Stated goal A:
Answer these questions from the article on German touring car racing below.
(i) In what year did Gary Paffett win the DTM championship?
(ii) Which driver did McLaren pick over Paffett to partner Fernando Alonso for 2007?
(iii) How many fans will watch the race in Nuremberg?
Stated goal B:
Please repeat the part of the article on German touring car racing starting with "Gary Paffett has" and going on through "touring car series.".

Motor Racing: Britons Star in German Car Wars

Mika Hakkinen and five Brits are fighting for honors in the German touring car championship.
Gary Paffett has been one of McLaren's test drivers for more than a year but the 26-year-old Englishman was bypassed in favor of Lewis Hamilton when the Formula One team chose a driver to partner Fernando Alonso for 2007. With the greatest respect to Paffett, McLaren's logic cannot be questioned and Paffett did the next best thing by returning to DTM, a championship that refers to itself, with adequate justification, as the world's most popular international touring car series.

Paffett, the 2005 DTM champion, joins four other British drivers in Nuremberg today for a potentially spectacular race in front of 140,000 fans that has a bizarre sense of occasion thanks to being held in the stadium once used by Adolf Hitler for political rallies. The sound of 20 DTM cars echoing around the imposing Reichstagsgelande may be less menacing than the Fuhrer's speeches, but the noise of the 4-litre V8 engines adds to the spectacle created by machines that, on the surface, look similar to their production counterparts but which, in reality, are aggressive racing cars. The drivers, who sit roughly where the rear seat should be, are strapped into a carbon-fibre safety cell.

Records from a collection:
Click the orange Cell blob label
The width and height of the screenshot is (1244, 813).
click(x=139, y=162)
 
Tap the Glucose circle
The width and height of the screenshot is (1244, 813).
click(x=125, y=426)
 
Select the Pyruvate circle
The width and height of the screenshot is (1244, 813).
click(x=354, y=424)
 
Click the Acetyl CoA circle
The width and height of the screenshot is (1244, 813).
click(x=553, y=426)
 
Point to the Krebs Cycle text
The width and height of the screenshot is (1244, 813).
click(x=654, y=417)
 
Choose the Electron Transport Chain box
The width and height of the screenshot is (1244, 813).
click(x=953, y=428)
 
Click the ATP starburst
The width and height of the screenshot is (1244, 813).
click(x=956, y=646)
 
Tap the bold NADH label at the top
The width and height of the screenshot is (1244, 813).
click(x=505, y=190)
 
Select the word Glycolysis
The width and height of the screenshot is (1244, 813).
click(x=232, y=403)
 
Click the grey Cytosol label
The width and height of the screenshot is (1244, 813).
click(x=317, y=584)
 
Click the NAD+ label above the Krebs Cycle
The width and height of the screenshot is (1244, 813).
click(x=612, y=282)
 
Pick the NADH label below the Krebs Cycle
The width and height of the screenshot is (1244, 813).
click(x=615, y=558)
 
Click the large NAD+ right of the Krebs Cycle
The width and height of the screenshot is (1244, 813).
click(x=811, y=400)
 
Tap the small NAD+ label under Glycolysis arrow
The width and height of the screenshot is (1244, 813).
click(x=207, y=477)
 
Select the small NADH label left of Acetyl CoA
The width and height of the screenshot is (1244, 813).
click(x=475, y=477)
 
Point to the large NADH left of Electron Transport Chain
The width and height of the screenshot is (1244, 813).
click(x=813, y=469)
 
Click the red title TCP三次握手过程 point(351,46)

--

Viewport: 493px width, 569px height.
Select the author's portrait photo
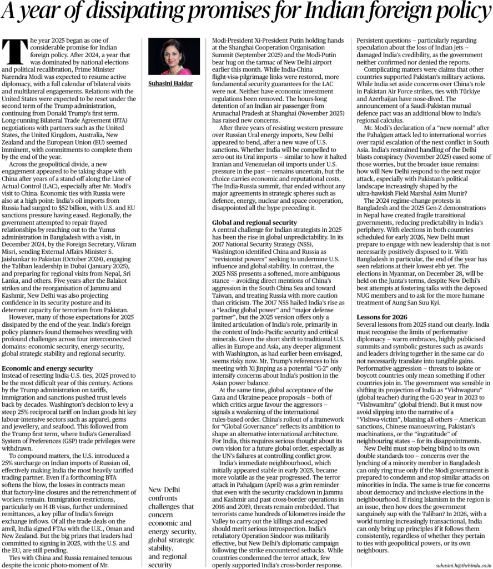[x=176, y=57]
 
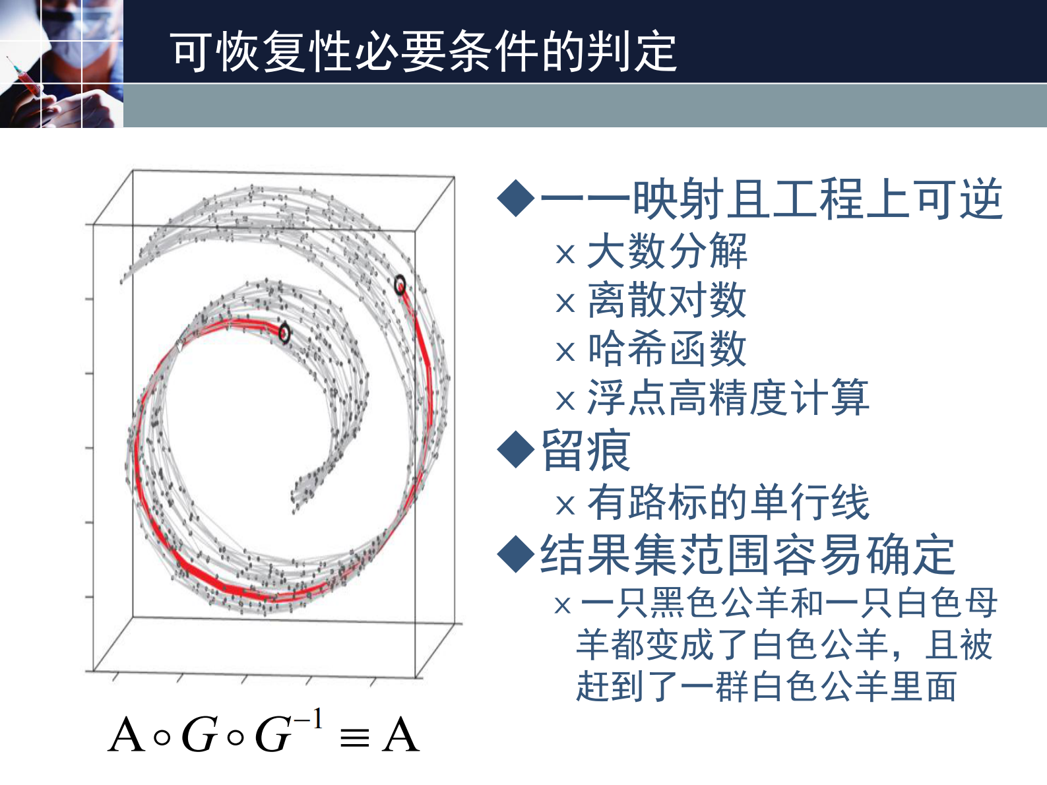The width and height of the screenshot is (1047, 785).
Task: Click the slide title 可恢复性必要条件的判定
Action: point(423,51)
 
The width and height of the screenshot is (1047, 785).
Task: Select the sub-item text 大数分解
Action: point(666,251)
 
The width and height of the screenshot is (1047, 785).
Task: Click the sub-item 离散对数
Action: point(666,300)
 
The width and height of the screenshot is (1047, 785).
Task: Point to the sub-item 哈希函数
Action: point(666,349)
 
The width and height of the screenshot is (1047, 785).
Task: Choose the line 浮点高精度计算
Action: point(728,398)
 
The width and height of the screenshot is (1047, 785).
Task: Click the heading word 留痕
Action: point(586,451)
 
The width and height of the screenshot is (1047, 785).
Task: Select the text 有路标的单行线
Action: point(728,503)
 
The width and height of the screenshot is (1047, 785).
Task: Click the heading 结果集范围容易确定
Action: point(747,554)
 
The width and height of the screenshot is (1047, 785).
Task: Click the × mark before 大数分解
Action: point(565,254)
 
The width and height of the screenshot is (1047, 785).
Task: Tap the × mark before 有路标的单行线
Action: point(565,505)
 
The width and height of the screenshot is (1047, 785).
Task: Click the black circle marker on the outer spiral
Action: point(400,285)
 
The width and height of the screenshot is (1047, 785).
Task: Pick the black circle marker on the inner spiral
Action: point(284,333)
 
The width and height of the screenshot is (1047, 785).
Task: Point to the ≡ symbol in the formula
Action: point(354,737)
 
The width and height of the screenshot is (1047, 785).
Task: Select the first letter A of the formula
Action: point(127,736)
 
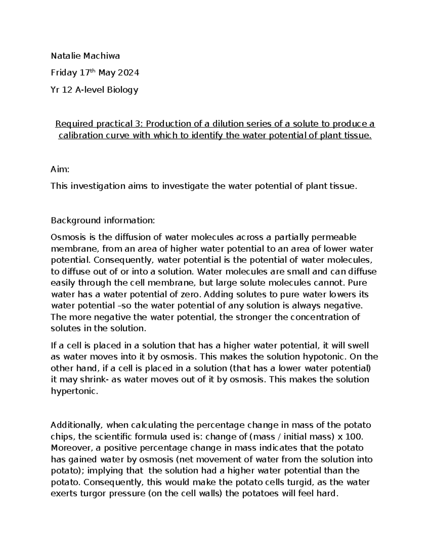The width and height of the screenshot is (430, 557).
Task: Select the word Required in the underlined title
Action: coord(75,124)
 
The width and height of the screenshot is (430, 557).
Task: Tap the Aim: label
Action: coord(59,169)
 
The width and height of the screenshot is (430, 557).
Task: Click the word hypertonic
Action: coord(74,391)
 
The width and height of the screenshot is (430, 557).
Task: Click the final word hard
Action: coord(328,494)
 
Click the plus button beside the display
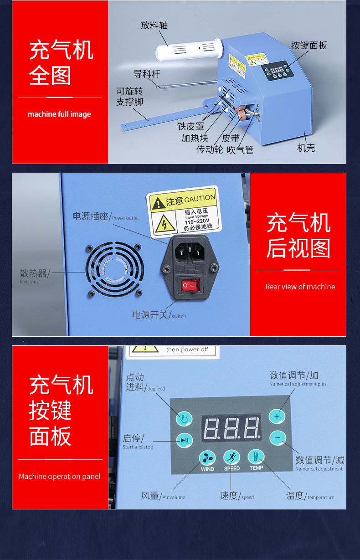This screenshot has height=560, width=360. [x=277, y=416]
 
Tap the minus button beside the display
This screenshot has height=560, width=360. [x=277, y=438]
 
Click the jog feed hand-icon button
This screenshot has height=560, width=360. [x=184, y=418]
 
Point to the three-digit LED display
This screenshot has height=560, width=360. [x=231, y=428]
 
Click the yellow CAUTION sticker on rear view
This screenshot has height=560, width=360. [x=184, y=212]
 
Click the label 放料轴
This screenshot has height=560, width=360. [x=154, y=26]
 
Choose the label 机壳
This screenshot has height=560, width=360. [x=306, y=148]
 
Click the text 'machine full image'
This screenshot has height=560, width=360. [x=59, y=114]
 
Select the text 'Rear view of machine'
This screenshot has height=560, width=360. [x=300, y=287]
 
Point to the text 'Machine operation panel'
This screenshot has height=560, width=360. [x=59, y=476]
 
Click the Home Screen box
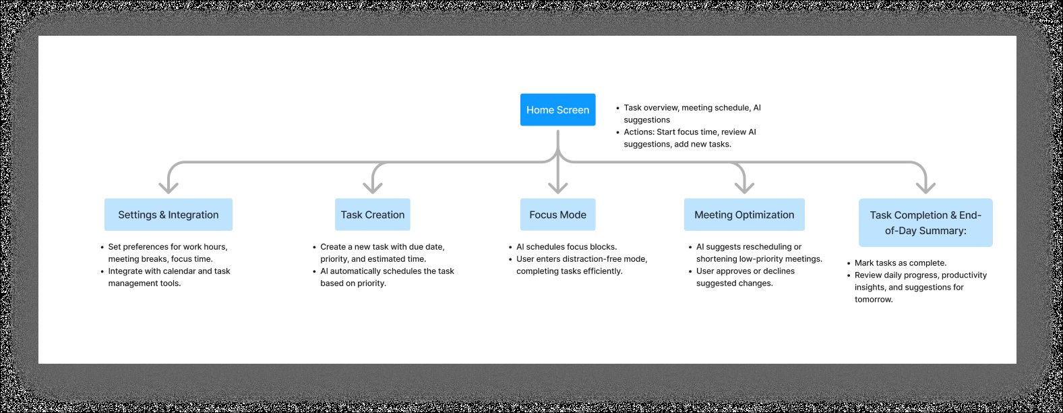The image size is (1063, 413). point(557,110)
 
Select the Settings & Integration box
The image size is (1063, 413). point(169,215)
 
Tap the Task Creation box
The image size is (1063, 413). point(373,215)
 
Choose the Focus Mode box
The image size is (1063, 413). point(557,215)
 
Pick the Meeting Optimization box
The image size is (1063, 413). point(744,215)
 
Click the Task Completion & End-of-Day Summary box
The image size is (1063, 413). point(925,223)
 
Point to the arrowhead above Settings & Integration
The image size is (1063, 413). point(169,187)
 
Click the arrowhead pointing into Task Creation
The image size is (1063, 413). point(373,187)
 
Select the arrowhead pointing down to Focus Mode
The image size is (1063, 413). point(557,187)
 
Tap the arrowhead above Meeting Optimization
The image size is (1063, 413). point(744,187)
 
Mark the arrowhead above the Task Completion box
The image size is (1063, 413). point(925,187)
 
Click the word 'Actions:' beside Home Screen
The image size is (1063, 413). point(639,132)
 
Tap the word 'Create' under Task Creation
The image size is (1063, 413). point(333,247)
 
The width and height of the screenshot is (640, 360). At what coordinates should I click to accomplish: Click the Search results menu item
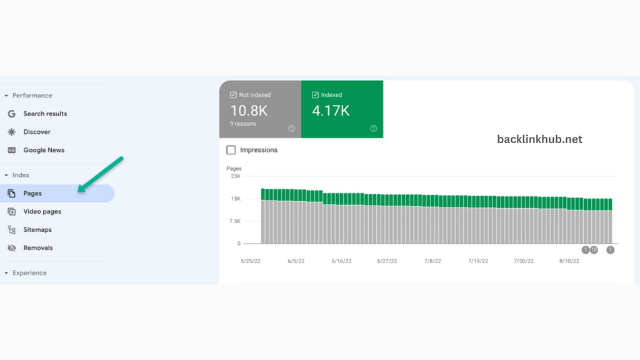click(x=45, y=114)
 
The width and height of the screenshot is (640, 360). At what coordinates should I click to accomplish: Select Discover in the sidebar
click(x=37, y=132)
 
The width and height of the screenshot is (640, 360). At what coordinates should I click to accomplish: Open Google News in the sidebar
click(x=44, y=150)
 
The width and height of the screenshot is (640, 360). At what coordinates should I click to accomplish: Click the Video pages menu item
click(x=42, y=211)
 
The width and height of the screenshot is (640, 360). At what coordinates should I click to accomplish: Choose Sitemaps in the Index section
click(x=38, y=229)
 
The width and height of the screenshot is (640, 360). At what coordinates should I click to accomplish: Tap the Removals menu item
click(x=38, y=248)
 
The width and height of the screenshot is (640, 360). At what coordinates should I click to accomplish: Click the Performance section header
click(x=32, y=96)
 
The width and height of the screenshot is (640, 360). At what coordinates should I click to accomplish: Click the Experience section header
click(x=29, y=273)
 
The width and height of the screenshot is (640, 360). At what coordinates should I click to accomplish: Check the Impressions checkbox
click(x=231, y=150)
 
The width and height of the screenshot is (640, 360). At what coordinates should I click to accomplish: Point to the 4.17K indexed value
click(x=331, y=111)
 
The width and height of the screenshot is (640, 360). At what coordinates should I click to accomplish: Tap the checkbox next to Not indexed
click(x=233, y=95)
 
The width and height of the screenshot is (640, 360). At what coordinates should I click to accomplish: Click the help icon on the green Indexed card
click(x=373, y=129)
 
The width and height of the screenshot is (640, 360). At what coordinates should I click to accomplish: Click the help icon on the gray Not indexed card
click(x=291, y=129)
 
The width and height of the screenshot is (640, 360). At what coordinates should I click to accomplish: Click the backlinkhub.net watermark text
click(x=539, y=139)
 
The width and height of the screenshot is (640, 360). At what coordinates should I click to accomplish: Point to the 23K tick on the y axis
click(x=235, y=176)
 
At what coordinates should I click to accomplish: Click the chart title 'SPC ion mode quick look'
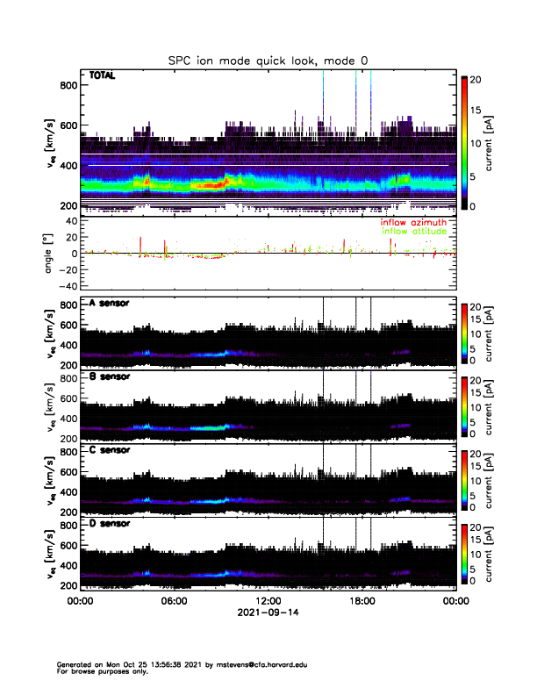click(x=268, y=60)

...

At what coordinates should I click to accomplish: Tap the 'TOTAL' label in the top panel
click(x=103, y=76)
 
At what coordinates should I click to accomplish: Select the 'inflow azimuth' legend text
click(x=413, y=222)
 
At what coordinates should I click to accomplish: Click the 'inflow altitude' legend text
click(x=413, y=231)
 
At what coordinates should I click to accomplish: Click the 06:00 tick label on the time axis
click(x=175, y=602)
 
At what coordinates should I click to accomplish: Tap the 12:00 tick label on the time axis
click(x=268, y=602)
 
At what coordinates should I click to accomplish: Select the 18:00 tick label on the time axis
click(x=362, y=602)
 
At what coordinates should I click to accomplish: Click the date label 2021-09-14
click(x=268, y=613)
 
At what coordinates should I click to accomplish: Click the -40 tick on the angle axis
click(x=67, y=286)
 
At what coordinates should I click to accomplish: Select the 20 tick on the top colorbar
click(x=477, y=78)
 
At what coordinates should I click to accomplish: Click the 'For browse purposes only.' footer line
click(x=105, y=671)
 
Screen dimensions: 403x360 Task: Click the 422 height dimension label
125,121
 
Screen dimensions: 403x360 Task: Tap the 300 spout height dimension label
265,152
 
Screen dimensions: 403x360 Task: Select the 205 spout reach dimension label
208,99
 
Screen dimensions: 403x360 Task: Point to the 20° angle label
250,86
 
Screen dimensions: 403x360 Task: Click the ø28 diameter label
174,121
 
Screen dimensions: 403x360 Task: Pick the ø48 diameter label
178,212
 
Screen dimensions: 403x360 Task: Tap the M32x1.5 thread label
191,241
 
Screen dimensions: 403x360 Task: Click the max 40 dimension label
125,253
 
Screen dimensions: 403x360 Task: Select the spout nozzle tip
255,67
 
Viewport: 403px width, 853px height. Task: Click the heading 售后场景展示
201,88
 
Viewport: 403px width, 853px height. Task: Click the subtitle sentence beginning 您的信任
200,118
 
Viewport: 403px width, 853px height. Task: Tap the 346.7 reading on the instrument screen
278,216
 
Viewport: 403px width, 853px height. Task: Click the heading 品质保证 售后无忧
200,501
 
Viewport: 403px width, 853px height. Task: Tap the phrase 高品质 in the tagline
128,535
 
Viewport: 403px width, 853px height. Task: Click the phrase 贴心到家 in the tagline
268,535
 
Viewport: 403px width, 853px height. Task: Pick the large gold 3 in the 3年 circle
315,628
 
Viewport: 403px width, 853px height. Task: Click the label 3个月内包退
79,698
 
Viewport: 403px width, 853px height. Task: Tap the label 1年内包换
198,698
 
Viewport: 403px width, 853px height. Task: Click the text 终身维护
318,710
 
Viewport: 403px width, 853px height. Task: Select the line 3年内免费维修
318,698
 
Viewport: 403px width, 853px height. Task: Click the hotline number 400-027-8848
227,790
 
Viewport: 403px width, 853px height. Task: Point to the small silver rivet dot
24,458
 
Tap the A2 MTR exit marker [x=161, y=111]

Expected answer A:
(i) 2005
(ii) Lewis Hamilton
(iii) 140,000

Expected answer B:
Gary Paffett has been one of McLaren's test drivers for more than a year but the 26-year-old Englishman was bypassed in favor of Lewis Hamilton when the Formula One team chose a driver to partner Fernando Alonso for 2007. With the greatest respect to Paffett, McLaren's logic cannot be questioned and Paffett did the next best thing by returning to DTM, a championship that refers to itself, with adequate justification, as the world's most popular international touring car series.